Roshan who currently works as production engineer at Shell, Canada, first heard about an eight-month Production Engineering internship at Suncor from the Career Service Centre on his campus and applied on Suncor’s website.
“I was called into the Suncor Energy Centre downtown for the interview and an engineer interviewed me,” he says. “They asked behavioural-based questions and I answered them using the different experiences I’ve had in the workplace and university.”
Roshan had previous work experience as a summer student at another energy company and held leadership roles at the University of Calgary’s Petroleum & Energy Society, and he says it’s the latter that really helped him stand out among the other applicants: “I feel that extracurricular involvement and academic success are the two most important factors for a successful application.”
Suncor offered him the internship as well as a scholarship, and he accepted. “I was offered a good position where I could learn a lot,” he says. “Suncor is also Canada’a largest oil and gas company and the oil sands industry pioneer, so I felt that would provide me with many opportunities for learning and growth.”
What did you study?
I did my BSc. Mechanical Engineering, Petroleum Engineering Minor from The University of Calgary
What did you do at Suncor?
Roshan began the internship in May 2011, and then moved into his current position – Reservoir Engineering Intern – in January.

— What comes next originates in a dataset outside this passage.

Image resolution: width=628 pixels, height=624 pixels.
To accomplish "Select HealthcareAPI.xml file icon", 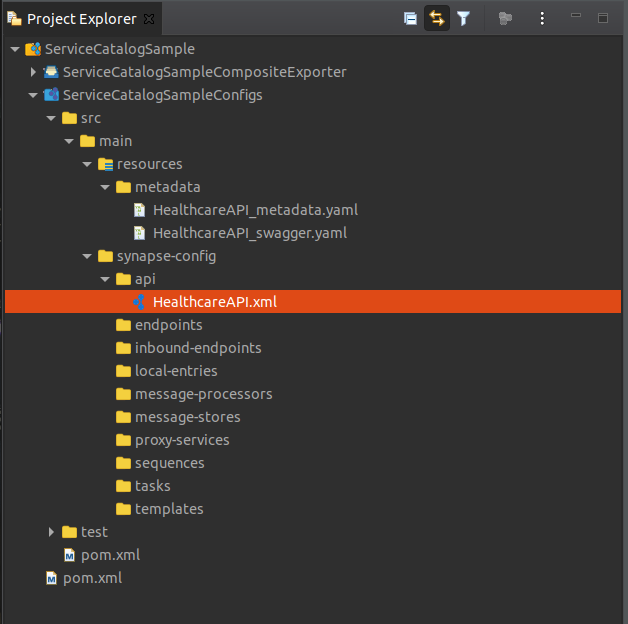I will tap(139, 302).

SAGD technology uses underground wells to inject steam into the oil sands deposits and collect the bitumen released by the heat.He’s been working at Suncor’s Firebag in-situ operation – named after the traditional bags Aboriginal peoples once used to carry fire-starting flints – about 115 km northeast of Fort McMurray, Alberta, where the company uses steam-assisted gravity drainage (also known as SAGD) to recover large oil reserves that can’t be reached economically by traditional mining methods.
How was the experience?
So far, he says, the training and learning opportunities at Suncor have been amazing, both formally through a number of courses and informally through knowledge-sharing with co-workers.“A typical day involves day-to-day tasks such as monitoring wells, trouble shooting, assessing work-overs, and looking for opportunities for improvement in the business as well as working on long-term projects,” he says, adding that he’s currently working on two of those long-term projects.
“You can try as many different things as you want and learn from decades of experience within the company. The opportunities for growth and development are vast.”